The Hidden Dangers of Re-Vinning: Know Before You Buy Your Next Vehicle
If you discovered that you own a re-vinned vehicle, chances are, you found out after the fact. As auto theft continues to rise in Canada, thieves are finding crafty ways to disguise their criminal activity. Before you purchase your next vehicle, learn more about re-vinning, the legal ramifications, and the effects a re-vinned car has on your insurance.
The excitement of purchasing a vehicle often overshadows the potential risks involved, especially in the context of car insurance. One such risk is the alarming practice of re-vinning vehicles. Understand the concept of re-vinning, it’s legal implications, and its significant impact on car insurance policies.
What does re-VIN mean?
Re-vinning a vehicle is an illegal practice where thieves alter the original vehicle identification number (VIN) of a stolen car. This deceptive act makes the vehicle appear legitimate, posing a severe risk to unsuspecting buyers and their car insurance coverage.
The Growing Trend of Re-Vinning:
In many cases, thieves traffic stolen vehicles overseas. However, some stolen cars remain within domestic borders and go to the unsuspecting public for sale. To cover up the theft, criminals resort to re-vinning, replacing the original VIN with a new one that may belong to a different vehicle or made up entirely.

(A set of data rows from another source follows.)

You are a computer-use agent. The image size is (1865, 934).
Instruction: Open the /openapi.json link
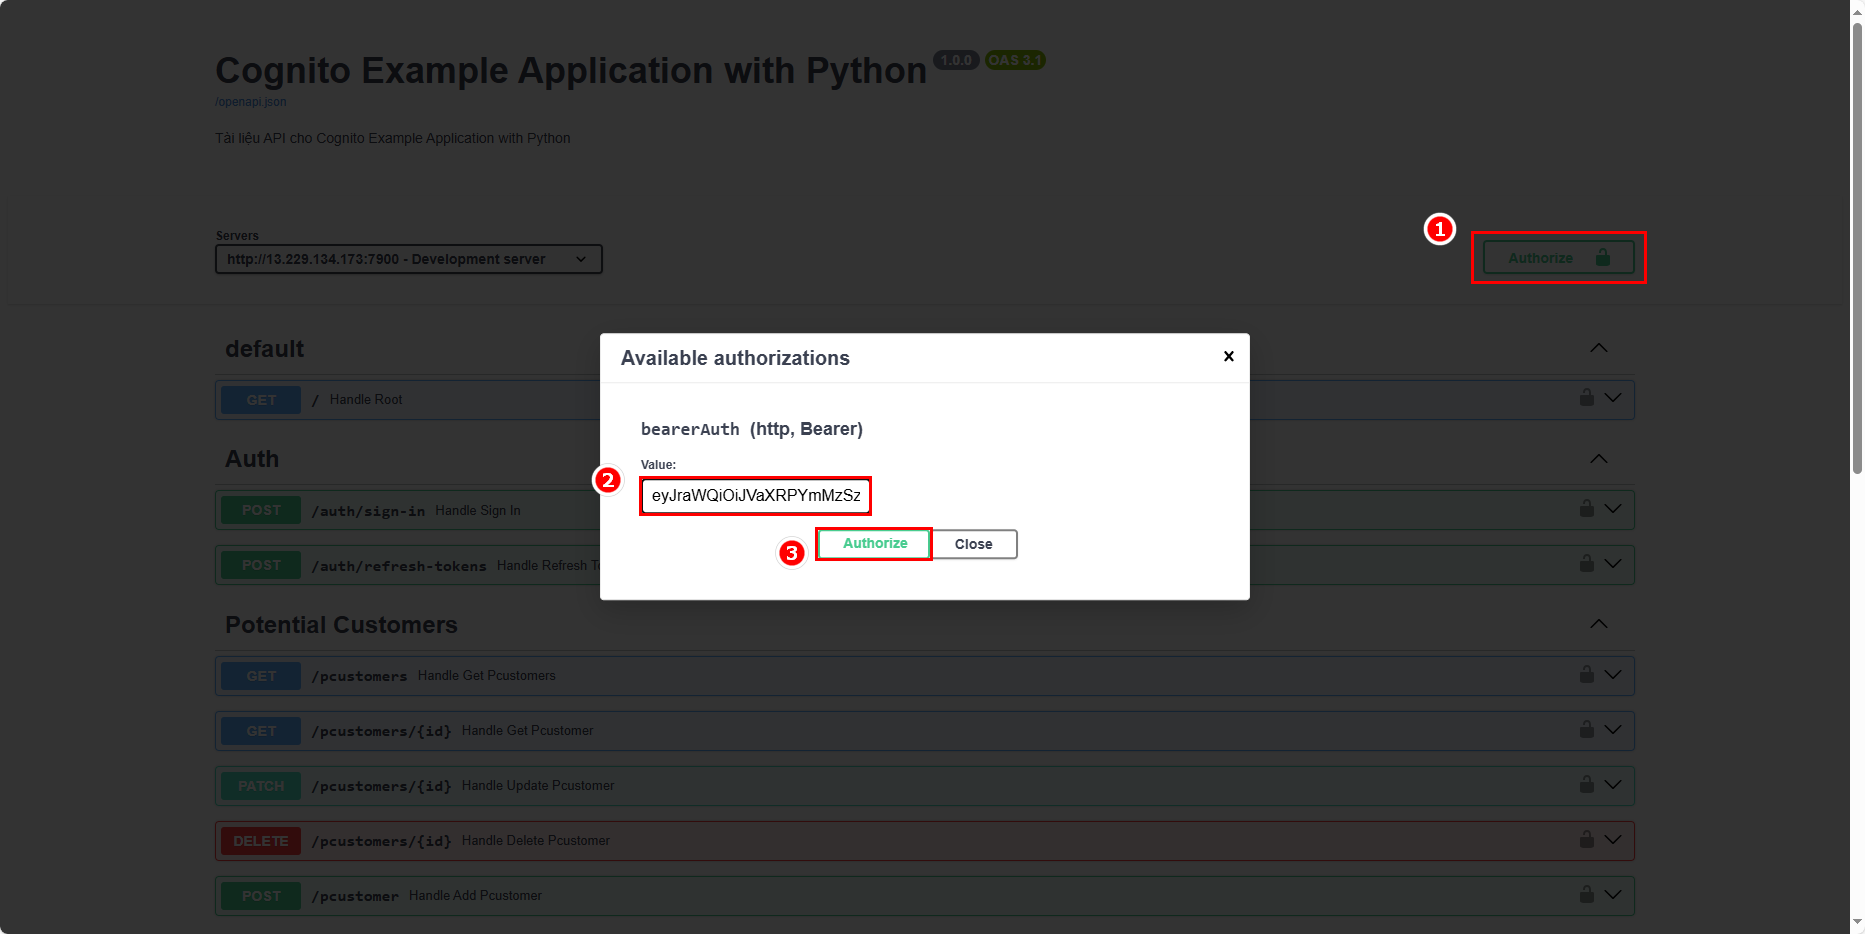coord(250,102)
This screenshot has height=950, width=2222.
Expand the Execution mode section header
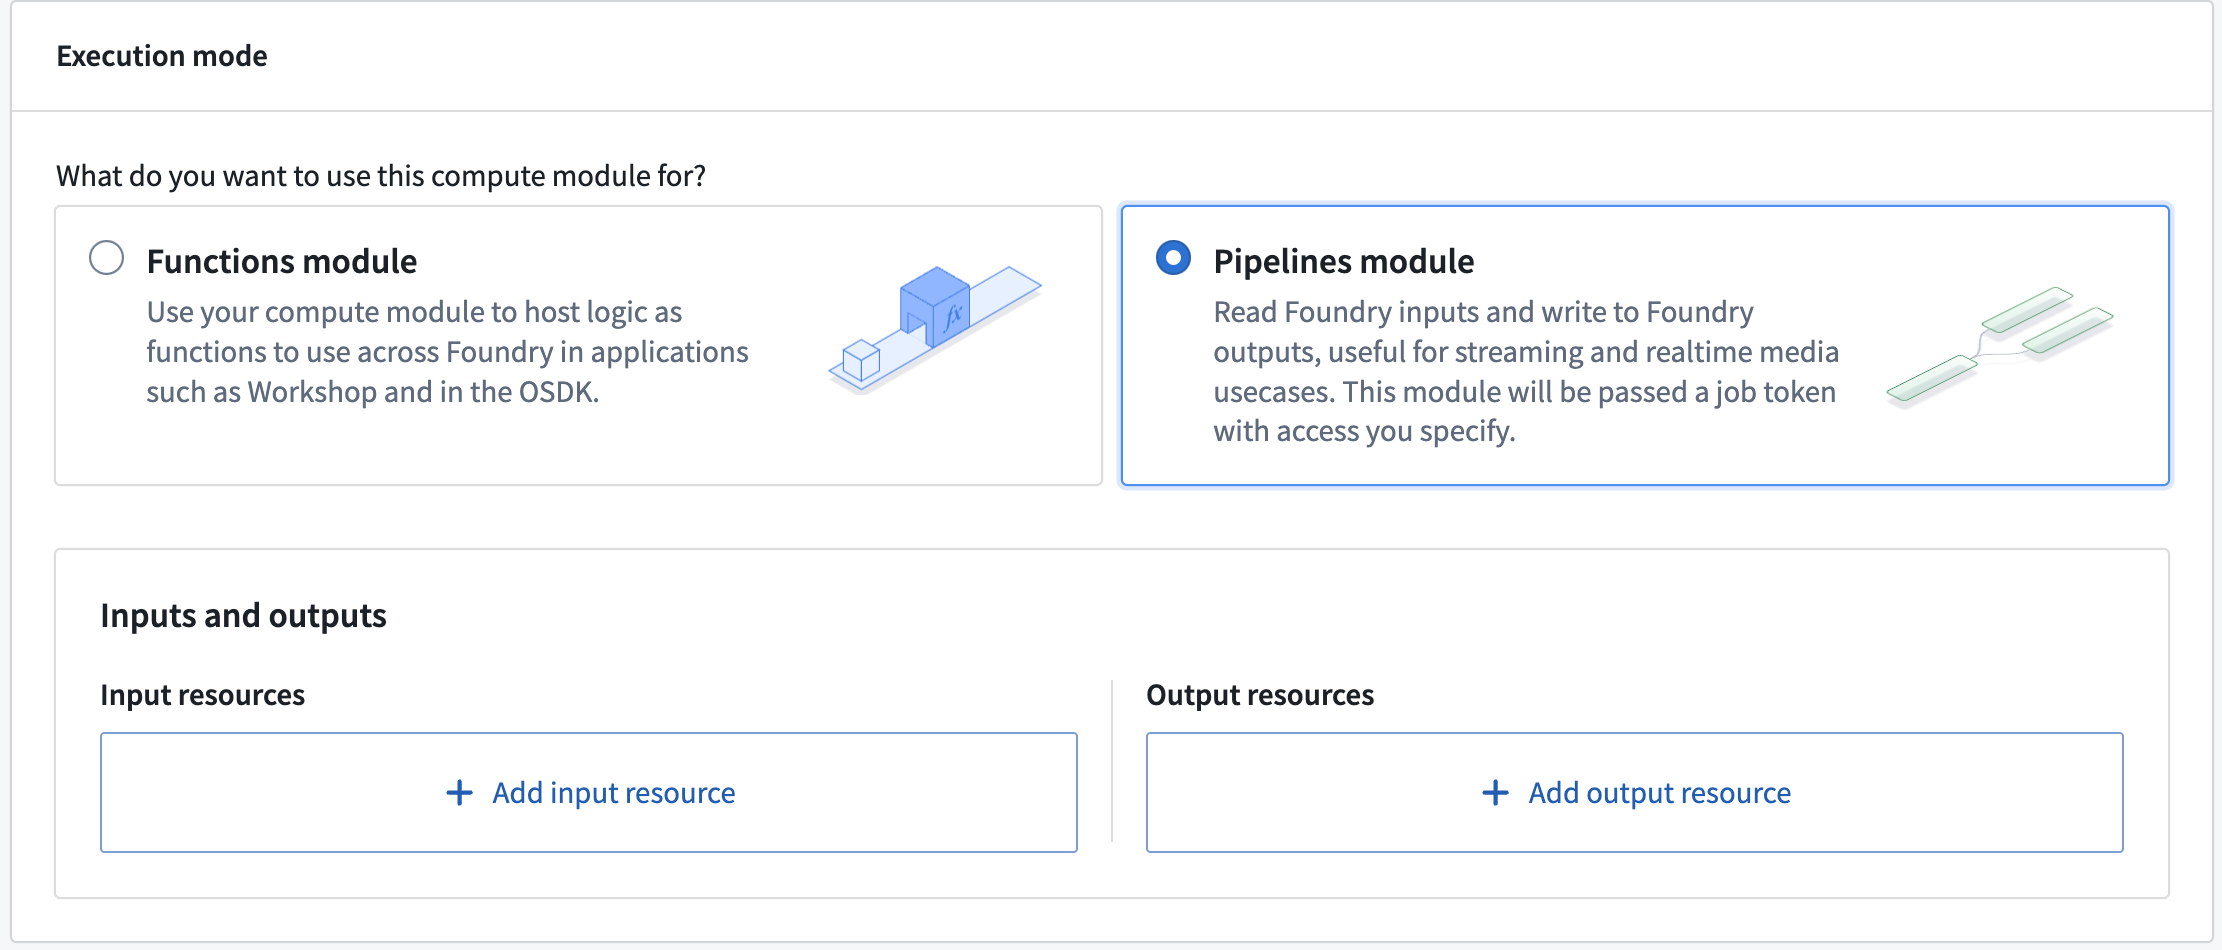tap(163, 56)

The risks to buyers and their car insurance
Even if you unknowingly purchase a re-vinned vehicle, you may face significant challenges, particularly with insurance companies. Such vehicles may be denied coverage, leading to financial losses. Law enforcement may also seize the vehicle as it constitutes stolen property. It’s important to be aware of these risks, as purchasing a stolen vehicle could leave you without a car and at a financial loss.
What you can do to protect yourself against re-vinned vehicles
There are several measures buyers can take to protect themselves from falling victim to re-vinned vehicles:
Identify who you’re buying from: When purchasing a vehicle, gather as much information as possible about the seller, including their contact details and identification. For dealership purchases, verify the dealership and salesperson’s license status through relevant industry authorities.

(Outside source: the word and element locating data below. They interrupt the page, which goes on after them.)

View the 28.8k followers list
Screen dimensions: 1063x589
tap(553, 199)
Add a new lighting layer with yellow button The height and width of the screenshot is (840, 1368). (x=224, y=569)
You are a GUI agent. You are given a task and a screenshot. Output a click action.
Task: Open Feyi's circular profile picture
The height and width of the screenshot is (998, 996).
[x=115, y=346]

Request a vehicle history report: Utilize services like CarFax to obtain a comprehensive report on the vehicle’s history. This report can reveal inconsistencies and provide valuable information about past ownership and potential red flags.
Obtain a UVIP: Ensure the seller provides a Used Vehicle Information Package (UVIP) or acquire one yourself. This package contains essential details about the vehicle, including registration history, lien information, retail sales tax, and bill of sale information. Verifying this information can help confirm the legitimacy of the car.
Install a TAG® Tracking System: Installed at the expense of the vehicle owner, a TAG® tracking system installs multiple wireless devices throughout your vehicle that allow it to be tracked anywhere in North America. If your vehicle is stolen, TAG® offers 24/7 support to recover the vehicle before it is re-vinned. Additionally, small RFID (Radio Frequency Identification) devices are installed on parts thieves commonly steal. This marks the part as stolen property, making it difficult to buy and sell on the black market. To learn more about the TAG® Tracking System and request a free quote, see here.
Seek professional inspection: Prior to finalizing the purchase, have the vehicle inspected by a trusted mechanic. Their expertise can identify any signs of tampering, hidden damage, or mismatched VINs, providing peace of mind during the purchasing process.
Exercise caution: Remain vigilant during the negotiation and transaction process. If the price seems too good to be true or the seller exhibits suspicious behaviour, it is crucial to exercise caution. If possible, arrange to meet in a safe location, such as a police station parking lot and bring a family member or friend for an additional precaution to mitigate potential risks.
How re-vinned vehicles affect your insurance
When it comes to re-vinned vehicles, insurance coverage becomes a complex issue. In most cases, insurance companies will refuse coverage for stolen or re-vinned vehicles. As a result, this leaves the buyer bearing full responsibility for any damages, liabilities, or legal expenses that may arise. It is critical to ensure that the vehicle you purchase has a legitimate and traceable history to maintain insurance coverage.
The potential dangers of re-vinned vehicles cannot be understated. As an unsuspecting buyer, you may unsuspectedly drive a stolen vehicle, facing legal repercussions and insurance complications. By following the suggested protective measures outlined in this article, you can safeguard yourself against the risks associated with re-vinned vehicles. Remember, doing your due diligence and taking necessary precautions is essential to ensuring a safe and legitimate vehicle purchase.